While the June low for stocks and bonds was dramatic, we’ve consistently been in the camp that it wasn’t THE low for the S&P 500 in this bear market. Having said that, we are more confident it was the low for long-term Treasuries in view of the Fed’s aggressive action that has yet to fully play out in the real economy. It may also have been the low for the average stock, given how bad the breadth was at that time and the magnitude of the decline in certain stocks. Our more pessimistic view on the major index is based on analysis that indicates all of the 31% de-rating in the forward S&P 500 P/E that occurred from December to June was due to higher rates. We know this because the equity risk premium (ERP) was flat during this period. Meanwhile, forward NTM EPS estimates for the S&P 500 have come down by only 1.5% and P/Es are now 9% higher. With rates about 25bp below the June highs, the ERP has fallen once again, to just 280bp.

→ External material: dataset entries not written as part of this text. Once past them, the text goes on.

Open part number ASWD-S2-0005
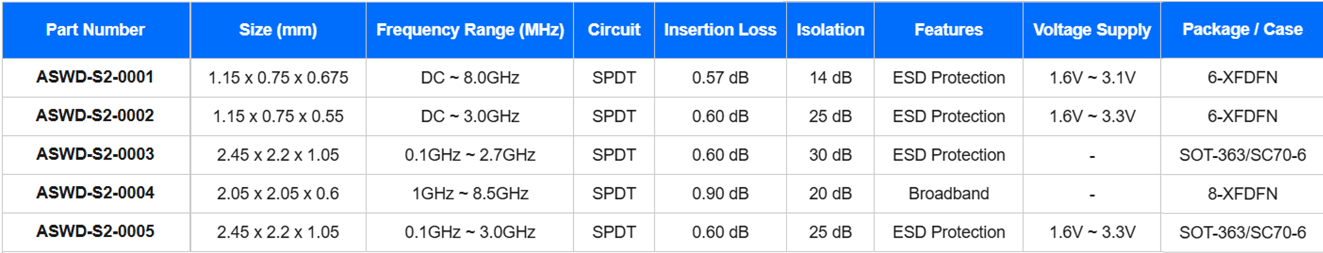 [95, 231]
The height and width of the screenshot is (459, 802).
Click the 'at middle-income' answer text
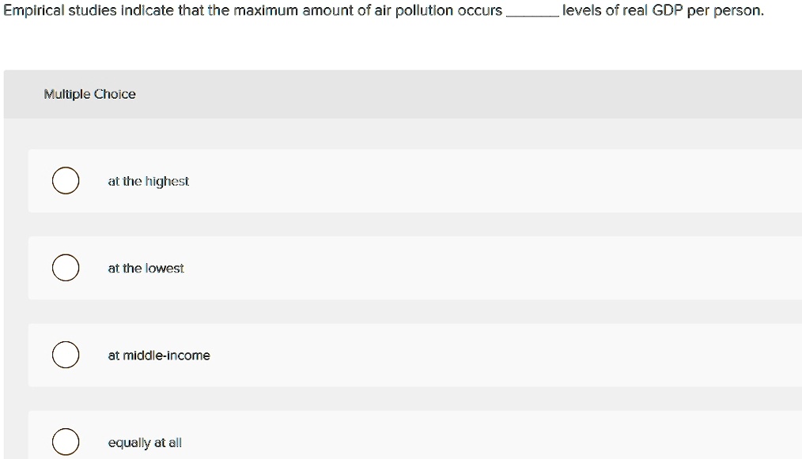159,356
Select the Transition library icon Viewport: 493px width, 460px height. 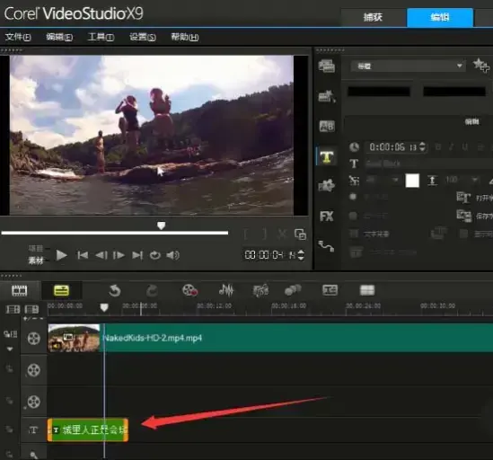click(x=327, y=126)
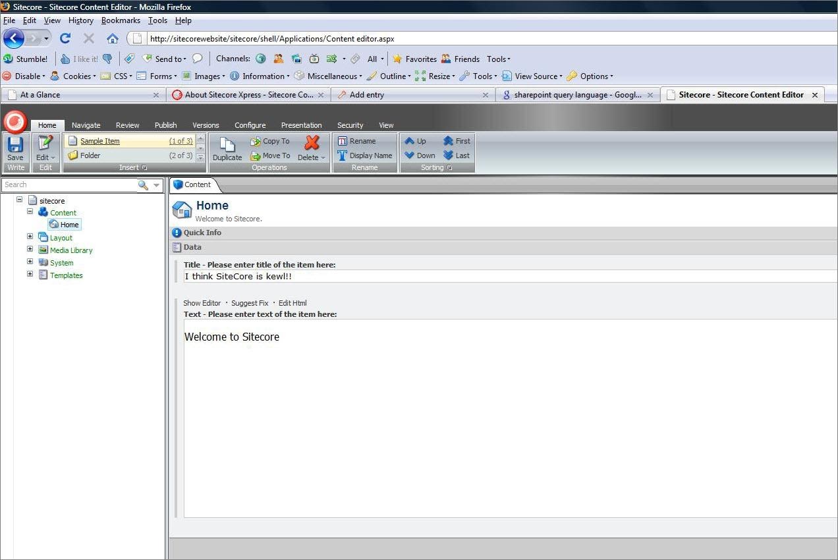This screenshot has height=560, width=838.
Task: Open the Edit dropdown in the ribbon
Action: point(45,157)
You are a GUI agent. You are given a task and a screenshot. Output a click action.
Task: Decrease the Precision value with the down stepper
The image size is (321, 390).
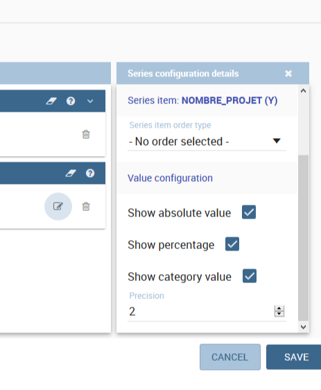[x=279, y=314]
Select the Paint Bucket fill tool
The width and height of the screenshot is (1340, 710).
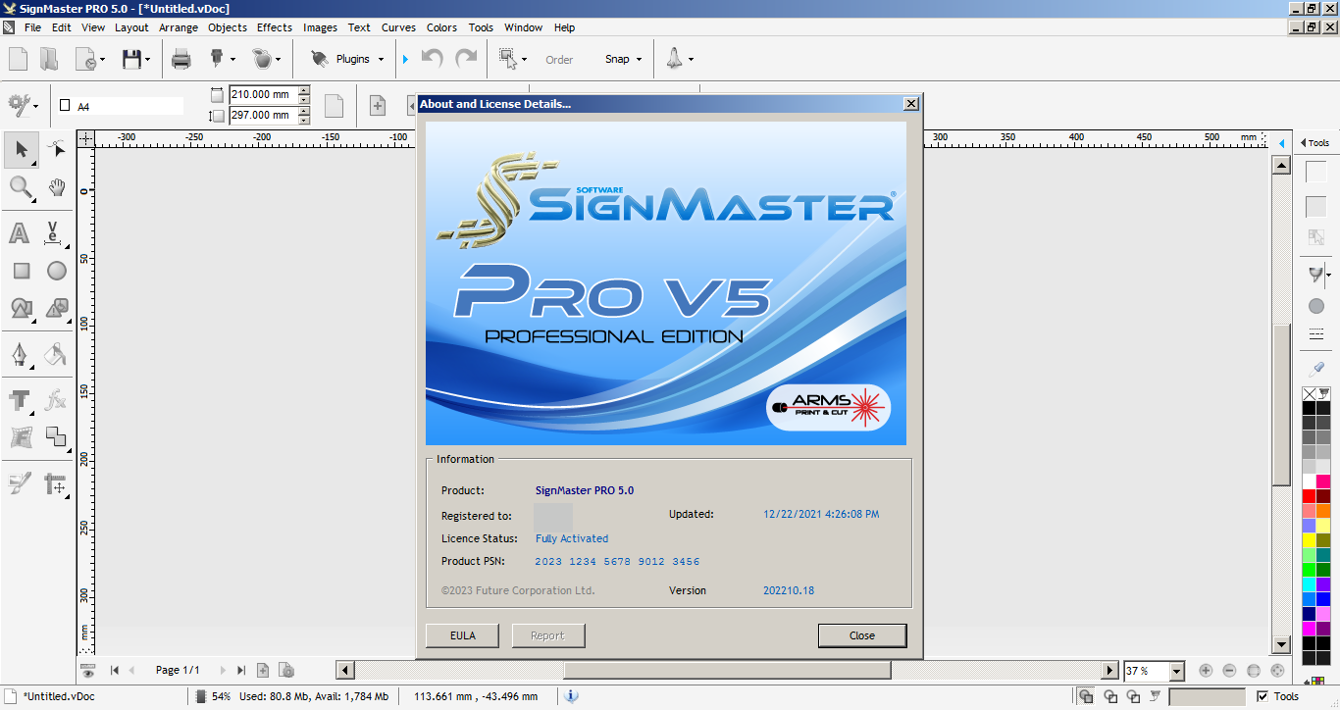[56, 353]
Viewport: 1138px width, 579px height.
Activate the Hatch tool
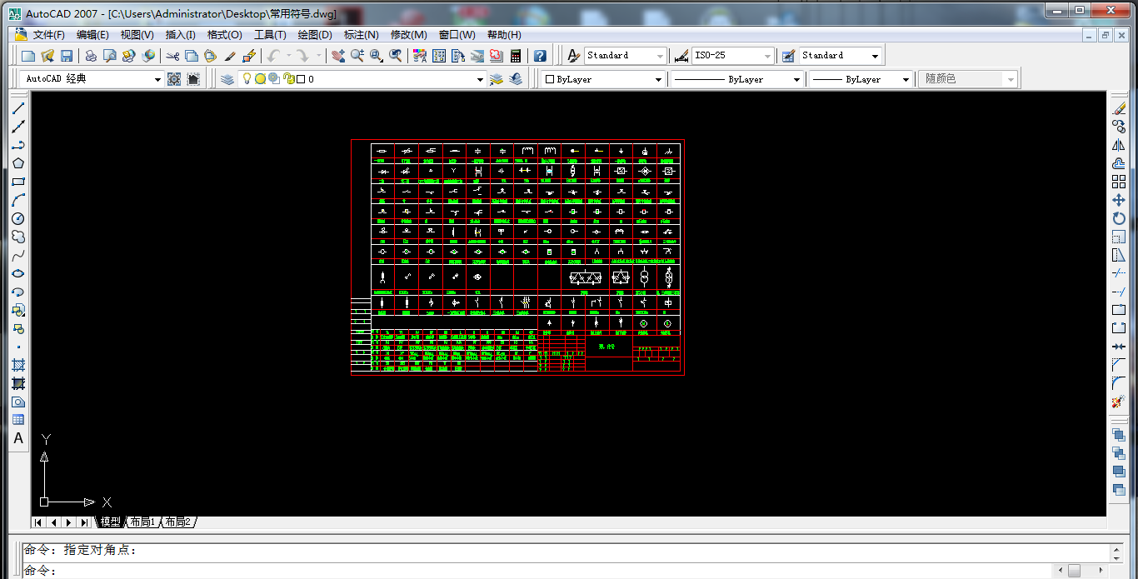click(x=18, y=365)
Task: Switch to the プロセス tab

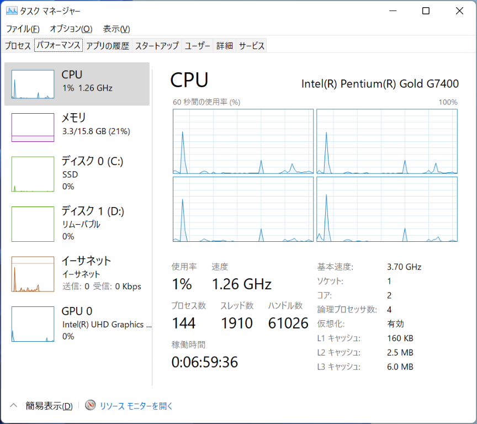Action: click(x=18, y=46)
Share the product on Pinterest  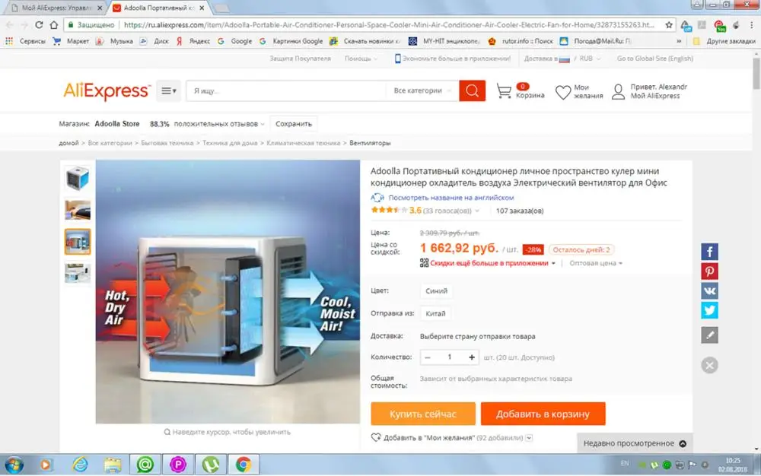point(709,271)
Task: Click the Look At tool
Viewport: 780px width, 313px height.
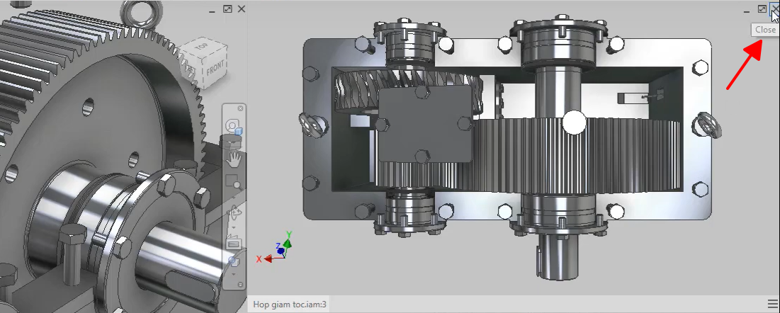Action: coord(233,243)

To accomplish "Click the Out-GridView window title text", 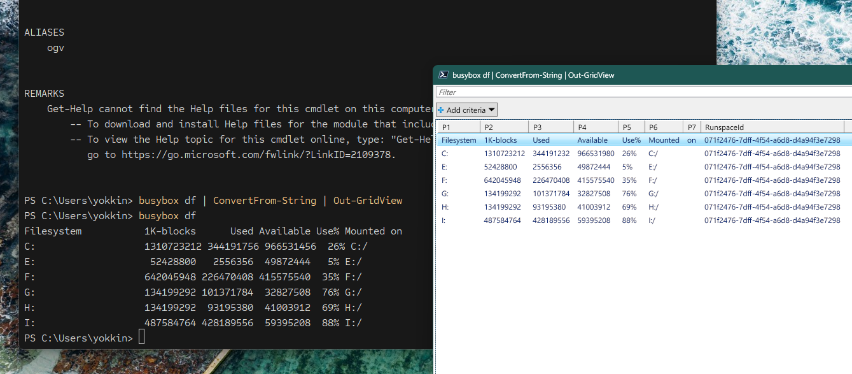I will click(x=533, y=75).
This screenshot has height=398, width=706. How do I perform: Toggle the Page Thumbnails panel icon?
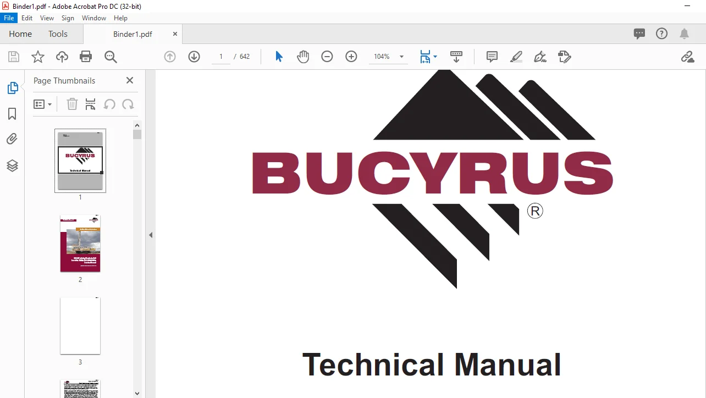tap(12, 87)
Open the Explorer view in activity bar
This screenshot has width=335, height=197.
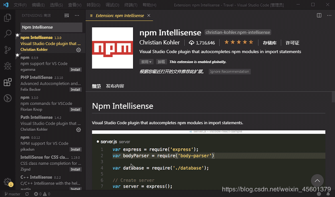(x=7, y=18)
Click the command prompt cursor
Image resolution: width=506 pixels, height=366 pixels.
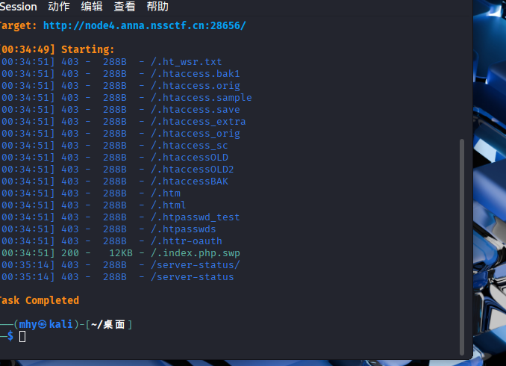22,337
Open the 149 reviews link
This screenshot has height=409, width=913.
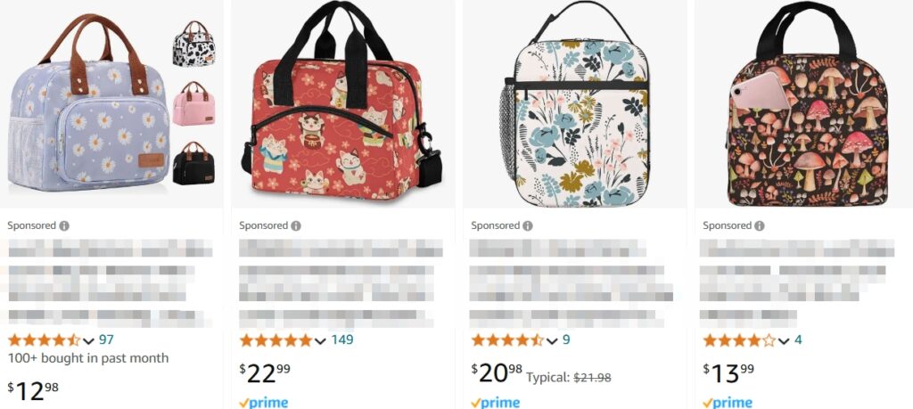click(342, 339)
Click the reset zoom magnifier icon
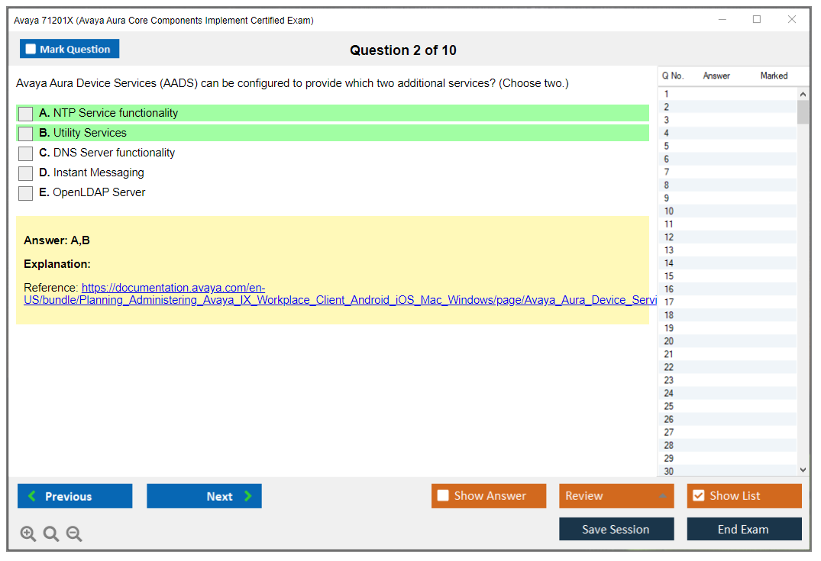Screen dimensions: 821x561 51,534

This makes little sense in a normal environment but especially given the significant slowdown and earnings cuts we think are still to come.

With the Fed emphatically dashing hopes for a dovish pivot, we think that asset markets may be entering fire and ice part deux.

In contrast with part one, this time the decline in stocks will come mostly via a higher ERP and lower earnings rather than higher rates. Our leading earnings models are all flashing red for the S&P 500, and we have high confidence that the decline in NTM S&P 500 EPS forecasts is far from over.

In short, part deux will be more icy than fiery, the opposite of 1H22. That’s not to say rates don’t matter – they do – and we expect bonds to perform better than stocks in this icier scenario.

If Friday marked a short-term low for long-duration bonds (high in yields), the S&P 500 and many stocks could get some relief again as rates come down prior to the next round of earnings cuts. However, make no mistake, as the weather turns chilly this fall, so will growth, which will weigh mightily on stocks given the paltry ERP investors are getting paid to take this risk.